Biceps and triceps: location and purpose



The location of the biceps or biceps brachii is the inner surface of the humerus. Here are the shoulder muscles. The triceps is located on the dorsal region of the humerus and occupies one-third of its surface. Well-developed triceps, as the triceps muscle, may have a size twice bigger biceps. Regardless of muscles-antagonists, triceps works as an extensor, and the biceps as a flexor of the hand. Summarizing these data, we can say that biceps and triceps are called groups of muscles-extensors and the flexors of the hands.

Exercises for training biceps and triceps



Good development and the increase in biceps and triceps contribute to strength exercises with dumbbells and a barbell. Classes on the horizontal bar and parallel bars.


To train the biceps muscle, you can use the following exercises. Exercise # 1: Place your feet shoulder width apart. Grip bottom, take the rod. Bend the barbell toward the shoulders, do this exercise slowly while breathing out. The number of uplifts and the weights are determined individually depending on your weight and level of fitness. Beginners are best to start with the same exercises (alternately raising the hands to the torso) with dumbbells weighing 5-8 kg.

Exercise # 2: starting position – namely, the vis on the crossbar. Vary the grip of the hands from narrow to wide (as you prefer) hands to yourself. If desired, you can attach weights to the belt in front, but for beginners it is better not to do it. Pull up as high as possible, returning to the starting position. The number of executions for beginners – 10-15.

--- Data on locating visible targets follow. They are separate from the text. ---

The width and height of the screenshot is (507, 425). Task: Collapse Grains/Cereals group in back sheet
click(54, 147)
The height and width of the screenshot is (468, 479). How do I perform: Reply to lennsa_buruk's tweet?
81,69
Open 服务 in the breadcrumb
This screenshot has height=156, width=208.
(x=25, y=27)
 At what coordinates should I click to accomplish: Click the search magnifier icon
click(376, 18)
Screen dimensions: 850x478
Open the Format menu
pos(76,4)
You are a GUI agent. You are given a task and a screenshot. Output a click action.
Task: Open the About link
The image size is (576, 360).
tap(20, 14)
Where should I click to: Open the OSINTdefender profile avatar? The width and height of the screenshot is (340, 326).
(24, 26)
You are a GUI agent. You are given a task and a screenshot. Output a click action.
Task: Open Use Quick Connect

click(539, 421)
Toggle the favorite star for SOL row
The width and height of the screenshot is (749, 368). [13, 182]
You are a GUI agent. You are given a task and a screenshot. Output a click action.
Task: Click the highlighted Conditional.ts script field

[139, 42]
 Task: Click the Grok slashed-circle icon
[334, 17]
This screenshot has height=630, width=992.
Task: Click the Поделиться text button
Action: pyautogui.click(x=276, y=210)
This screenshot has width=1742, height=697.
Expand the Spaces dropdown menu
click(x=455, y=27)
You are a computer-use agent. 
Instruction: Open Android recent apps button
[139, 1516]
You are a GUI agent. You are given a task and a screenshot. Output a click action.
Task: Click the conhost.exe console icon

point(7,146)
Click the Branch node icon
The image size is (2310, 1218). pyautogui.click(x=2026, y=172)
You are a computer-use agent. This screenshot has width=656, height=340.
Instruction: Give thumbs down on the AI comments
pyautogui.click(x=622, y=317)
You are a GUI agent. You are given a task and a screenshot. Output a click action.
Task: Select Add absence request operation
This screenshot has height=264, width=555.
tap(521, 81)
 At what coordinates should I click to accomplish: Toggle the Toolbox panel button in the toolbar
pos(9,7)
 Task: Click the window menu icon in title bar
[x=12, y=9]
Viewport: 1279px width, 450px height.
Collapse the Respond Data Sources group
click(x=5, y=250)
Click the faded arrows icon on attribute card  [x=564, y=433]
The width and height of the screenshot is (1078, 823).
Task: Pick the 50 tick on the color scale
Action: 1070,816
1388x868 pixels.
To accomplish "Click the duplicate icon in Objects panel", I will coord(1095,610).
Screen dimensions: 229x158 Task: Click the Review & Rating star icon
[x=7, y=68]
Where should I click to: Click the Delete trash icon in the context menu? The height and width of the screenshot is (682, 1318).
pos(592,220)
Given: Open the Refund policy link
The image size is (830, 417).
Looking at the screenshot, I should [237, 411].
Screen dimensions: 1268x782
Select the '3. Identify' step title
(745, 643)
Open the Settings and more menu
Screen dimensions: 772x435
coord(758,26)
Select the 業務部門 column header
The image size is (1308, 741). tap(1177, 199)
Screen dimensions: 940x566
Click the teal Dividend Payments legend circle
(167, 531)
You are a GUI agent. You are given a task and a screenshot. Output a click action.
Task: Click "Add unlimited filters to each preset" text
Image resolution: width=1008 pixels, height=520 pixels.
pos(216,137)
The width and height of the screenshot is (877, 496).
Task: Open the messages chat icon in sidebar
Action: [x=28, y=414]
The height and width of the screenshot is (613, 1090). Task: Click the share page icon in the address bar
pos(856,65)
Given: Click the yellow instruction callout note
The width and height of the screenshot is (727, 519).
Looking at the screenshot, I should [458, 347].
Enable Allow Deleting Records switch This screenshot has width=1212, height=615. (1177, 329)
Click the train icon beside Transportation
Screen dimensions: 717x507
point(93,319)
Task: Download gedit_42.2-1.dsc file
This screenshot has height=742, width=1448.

For training triceps, you can perform the following exercises:

Exercise # 1: Lie on a bench, take the barbell narrow grip on top. Follow the movement of arms up and down alternately. The weights and number of reps will depend on your individual parameters: goals, level of fitness, your weight, etc.

Exercise # 2: Jump on the boards and refrain them on the straight hands. Bend and unbend your elbows, legs straight, perpendicular to the floor. Try not to wobble, do the exercise purely. To start, try to do 10-15 repetitions.

Exercise # 3: Perform pushups. Ensure that the back and legs were straight, work only with the hands and body. The number of push-UPS vary depending on their physical abilities. For a good work out triceps you need to perform several approaches (2-3) up to 30 push-UPS each.

There are many other exercises to work biceps and triceps. In particular, exercises on special simulator Scott, flexing one arm with a dumbbell, bench press bar reverse grip, and many others.

To choose the most appropriate methodology for training needs in accordance with your physical condition, health, age. The most optimal variant of class schedules and dosing loads will help you to reach your coach.